## What you will do
Return every record in full. Match each one exactly.

## Collected data entries
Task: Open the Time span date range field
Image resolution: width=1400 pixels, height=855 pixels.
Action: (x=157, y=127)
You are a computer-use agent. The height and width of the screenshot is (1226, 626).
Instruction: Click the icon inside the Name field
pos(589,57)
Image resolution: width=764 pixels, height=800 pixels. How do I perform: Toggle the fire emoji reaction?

## Task response
Task: Open the Time span date range field
Image resolution: width=1400 pixels, height=855 pixels.
Action: (x=157, y=127)
You are a computer-use agent. The height and width of the screenshot is (1226, 626).
Instruction: Click the icon inside the Name field
pos(589,57)
Image resolution: width=764 pixels, height=800 pixels. How do I perform: Toggle the fire emoji reaction?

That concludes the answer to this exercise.